(Material proporcionado)
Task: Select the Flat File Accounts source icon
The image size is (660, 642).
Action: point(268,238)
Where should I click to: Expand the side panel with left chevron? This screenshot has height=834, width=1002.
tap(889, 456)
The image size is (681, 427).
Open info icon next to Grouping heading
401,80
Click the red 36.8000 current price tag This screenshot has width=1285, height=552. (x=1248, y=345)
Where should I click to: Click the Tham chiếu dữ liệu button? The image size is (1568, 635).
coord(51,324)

--

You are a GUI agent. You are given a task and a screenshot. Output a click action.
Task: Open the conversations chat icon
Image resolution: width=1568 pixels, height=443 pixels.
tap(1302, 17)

(Ejercicio) Reescribe las líneas desde la que contiene "Where should I click to: Click" hasta la que contiene "coord(51,324)", ambas incluidas. Cambia "button" por "icon" y deja todo lo demás igual.

(Respuesta abajo)
Where should I click to: Click the Tham chiếu dữ liệu icon? The image size is (1568, 635).
coord(51,324)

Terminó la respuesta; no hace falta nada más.